HEMGENIX® (etranacogene dezaparvovec) has received a conditional marketing authorisation from the European Commission.
UniQure, a company specialising in the development of gene therapies, has announced that the gene therapy Hemgenix, developed by uniQure and licensed by CSL Behring, has been approved in Europe for the treatment of severe and moderately severe haemophilia B.
Haemophilia B is a bleeding disorder caused by the lack of coagulation factor IX (FIX). It is perhaps best known for its influences in the European royal houses, such as in the severe case of Aleksei Romanov, heir to Nikolai II of Russia. Indeed, apart from very mild cases haemophilia B is almost solely seen in men due to the FIX gene being located to the X-chromosome, with women generally carrying a compensating healthy copy on their second X-chromosome.

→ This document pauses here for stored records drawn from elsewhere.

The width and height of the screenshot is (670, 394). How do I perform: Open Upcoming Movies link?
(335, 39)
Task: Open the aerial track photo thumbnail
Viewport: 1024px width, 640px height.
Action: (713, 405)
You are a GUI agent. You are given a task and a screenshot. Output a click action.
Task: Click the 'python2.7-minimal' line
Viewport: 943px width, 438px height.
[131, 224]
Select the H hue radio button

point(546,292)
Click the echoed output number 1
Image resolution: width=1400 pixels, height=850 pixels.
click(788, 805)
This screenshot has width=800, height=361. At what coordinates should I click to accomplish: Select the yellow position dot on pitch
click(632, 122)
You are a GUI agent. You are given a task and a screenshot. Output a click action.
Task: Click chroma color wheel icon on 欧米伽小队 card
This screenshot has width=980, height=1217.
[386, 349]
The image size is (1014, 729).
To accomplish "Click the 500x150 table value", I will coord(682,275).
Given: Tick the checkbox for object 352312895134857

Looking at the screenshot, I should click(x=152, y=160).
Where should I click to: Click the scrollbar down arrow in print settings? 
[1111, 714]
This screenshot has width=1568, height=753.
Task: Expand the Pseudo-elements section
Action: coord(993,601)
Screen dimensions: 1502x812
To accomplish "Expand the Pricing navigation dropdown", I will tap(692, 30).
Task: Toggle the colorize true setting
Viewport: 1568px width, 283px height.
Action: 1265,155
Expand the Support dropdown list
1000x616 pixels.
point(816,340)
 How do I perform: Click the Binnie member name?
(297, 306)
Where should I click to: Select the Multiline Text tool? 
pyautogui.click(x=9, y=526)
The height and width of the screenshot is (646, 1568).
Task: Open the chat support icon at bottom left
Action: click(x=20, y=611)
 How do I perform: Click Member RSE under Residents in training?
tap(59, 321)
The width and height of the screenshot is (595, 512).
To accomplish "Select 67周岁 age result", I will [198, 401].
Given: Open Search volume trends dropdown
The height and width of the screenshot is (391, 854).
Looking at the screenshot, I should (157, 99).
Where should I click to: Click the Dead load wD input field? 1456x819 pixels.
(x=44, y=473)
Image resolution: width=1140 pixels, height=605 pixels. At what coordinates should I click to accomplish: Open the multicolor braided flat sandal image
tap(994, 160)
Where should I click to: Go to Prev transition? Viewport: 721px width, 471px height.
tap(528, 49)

In addition to external bleeds from cuts and wounds the patients suffer from internal bleeds for example to joints, which is extremely painful and can cause lasting damage. Haemophilia B is treated with intravenous injections of functional FIX, with patients suffering from the severe form sometimes requiring injections up to several times a week.
Hemgenix uses modified adeno-associated virus of serotype 5 (AAV5) to deliver a functional gene copy of FIX into the patient cells. The cells then read the instructions for making FIX in the delivered DNA and secrete the functional coagulation factor into the blood. Hemgenix is a one-time treatment, which in the clinical trials has demonstrated significantly reduced bleeds and eliminated the need for routine Factor IX injections for almost all patients.
Fimea has started the assessment of the therapeutic and economic value of Hemgenix, which will contribute to determining whether it will be offered by the public healthcare system in Finland.